■ Required work
The full listing is to be written out again, unchanged.

■ Exercise input
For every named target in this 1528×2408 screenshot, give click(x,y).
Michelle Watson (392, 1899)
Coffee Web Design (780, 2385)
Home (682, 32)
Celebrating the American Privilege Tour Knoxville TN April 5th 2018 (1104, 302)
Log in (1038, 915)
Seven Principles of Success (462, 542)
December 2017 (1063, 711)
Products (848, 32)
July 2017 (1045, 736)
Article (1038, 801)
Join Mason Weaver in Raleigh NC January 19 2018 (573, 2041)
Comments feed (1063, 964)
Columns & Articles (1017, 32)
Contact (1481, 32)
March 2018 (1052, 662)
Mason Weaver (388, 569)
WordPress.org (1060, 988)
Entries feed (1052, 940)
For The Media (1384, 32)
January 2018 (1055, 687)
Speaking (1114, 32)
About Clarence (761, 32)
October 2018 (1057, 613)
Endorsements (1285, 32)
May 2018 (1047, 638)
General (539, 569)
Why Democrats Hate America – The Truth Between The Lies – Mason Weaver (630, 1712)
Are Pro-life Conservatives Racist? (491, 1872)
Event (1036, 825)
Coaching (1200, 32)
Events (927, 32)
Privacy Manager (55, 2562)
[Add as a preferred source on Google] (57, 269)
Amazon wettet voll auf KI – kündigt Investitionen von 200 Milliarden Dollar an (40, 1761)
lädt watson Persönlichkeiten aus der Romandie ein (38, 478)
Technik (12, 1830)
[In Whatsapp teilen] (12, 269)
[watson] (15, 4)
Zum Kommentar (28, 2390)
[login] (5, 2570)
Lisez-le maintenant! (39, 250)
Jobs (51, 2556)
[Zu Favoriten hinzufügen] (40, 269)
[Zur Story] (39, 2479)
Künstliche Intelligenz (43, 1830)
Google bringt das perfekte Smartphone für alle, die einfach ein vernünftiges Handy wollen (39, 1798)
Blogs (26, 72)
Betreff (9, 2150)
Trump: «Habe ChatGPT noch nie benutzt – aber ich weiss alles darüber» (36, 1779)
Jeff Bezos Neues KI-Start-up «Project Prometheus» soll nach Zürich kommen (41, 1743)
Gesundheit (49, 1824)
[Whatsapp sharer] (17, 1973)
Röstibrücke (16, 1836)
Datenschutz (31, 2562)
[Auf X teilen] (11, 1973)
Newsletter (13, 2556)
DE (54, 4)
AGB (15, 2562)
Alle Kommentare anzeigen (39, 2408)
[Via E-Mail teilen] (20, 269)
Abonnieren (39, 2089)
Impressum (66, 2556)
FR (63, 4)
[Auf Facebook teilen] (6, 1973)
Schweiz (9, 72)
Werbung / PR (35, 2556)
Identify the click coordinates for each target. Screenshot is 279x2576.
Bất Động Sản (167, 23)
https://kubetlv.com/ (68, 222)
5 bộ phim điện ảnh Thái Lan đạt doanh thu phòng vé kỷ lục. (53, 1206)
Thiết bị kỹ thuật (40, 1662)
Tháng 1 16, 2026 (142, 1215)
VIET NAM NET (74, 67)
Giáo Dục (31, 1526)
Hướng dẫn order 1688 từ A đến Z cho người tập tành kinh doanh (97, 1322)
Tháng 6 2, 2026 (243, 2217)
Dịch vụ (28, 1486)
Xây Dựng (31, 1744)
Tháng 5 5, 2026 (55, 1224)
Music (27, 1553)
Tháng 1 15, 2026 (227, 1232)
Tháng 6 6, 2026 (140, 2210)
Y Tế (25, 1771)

■ Answer section
For every named target in this 1528×2408 screenshot, give click(x,y).
Michelle Watson (392, 1899)
Coffee Web Design (780, 2385)
Home (682, 32)
Celebrating the American Privilege Tour Knoxville TN April 5th 2018 (1104, 302)
Log in (1038, 915)
Seven Principles of Success (462, 542)
December 2017 (1063, 711)
Products (848, 32)
July 2017 (1045, 736)
Article (1038, 801)
Join Mason Weaver in Raleigh NC January 19 2018 (573, 2041)
Comments feed (1063, 964)
Columns & Articles (1017, 32)
Contact (1481, 32)
March 2018 (1052, 662)
Mason Weaver (388, 569)
WordPress.org (1060, 988)
Entries feed (1052, 940)
For The Media (1384, 32)
January 2018 (1055, 687)
Speaking (1114, 32)
About Clarence (761, 32)
October 2018 (1057, 613)
Endorsements (1285, 32)
May 2018 (1047, 638)
General (539, 569)
Why Democrats Hate America – The Truth Between The Lies – Mason Weaver (630, 1712)
Are Pro-life Conservatives Racist? (491, 1872)
Event (1036, 825)
Coaching (1200, 32)
Events (927, 32)
Privacy Manager (55, 2562)
[Add as a preferred source on Google] (57, 269)
Amazon wettet voll auf KI – kündigt Investitionen von 200 Milliarden Dollar an (40, 1761)
lädt watson Persönlichkeiten aus der Romandie ein (38, 478)
Technik (12, 1830)
[In Whatsapp teilen] (12, 269)
[watson] (15, 4)
Zum Kommentar (28, 2390)
[login] (5, 2570)
Lisez-le maintenant! (39, 250)
Jobs (51, 2556)
[Zu Favoriten hinzufügen] (40, 269)
[Zur Story] (39, 2479)
Künstliche Intelligenz (43, 1830)
Google bringt das perfekte Smartphone für alle, die einfach ein vernünftiges Handy wollen (39, 1798)
Blogs (26, 72)
Betreff (9, 2150)
Trump: «Habe ChatGPT noch nie benutzt – aber ich weiss alles darüber» (36, 1779)
Jeff Bezos Neues KI-Start-up «Project Prometheus» soll nach Zürich kommen (41, 1743)
Gesundheit (49, 1824)
[Whatsapp sharer] (17, 1973)
Röstibrücke (16, 1836)
Datenschutz (31, 2562)
[Auf X teilen] (11, 1973)
Newsletter (13, 2556)
DE (54, 4)
AGB (15, 2562)
Alle Kommentare anzeigen (39, 2408)
[Via E-Mail teilen] (20, 269)
Abonnieren (39, 2089)
Impressum (66, 2556)
FR (63, 4)
[Auf Facebook teilen] (6, 1973)
Schweiz (9, 72)
Werbung / PR (35, 2556)
Identify the click coordinates for each target. Screenshot is 279x2576.
Bất Động Sản (167, 23)
https://kubetlv.com/ (68, 222)
5 bộ phim điện ảnh Thái Lan đạt doanh thu phòng vé kỷ lục. (53, 1206)
Thiết bị kỹ thuật (40, 1662)
Tháng 1 16, 2026 (142, 1215)
VIET NAM NET (74, 67)
Giáo Dục (31, 1526)
Hướng dẫn order 1688 từ A đến Z cho người tập tành kinh doanh (97, 1322)
Tháng 6 2, 2026 (243, 2217)
Dịch vụ (28, 1486)
Xây Dựng (31, 1744)
Tháng 5 5, 2026 (55, 1224)
Music (27, 1553)
Tháng 1 15, 2026 (227, 1232)
Tháng 6 6, 2026 (140, 2210)
Y Tế (25, 1771)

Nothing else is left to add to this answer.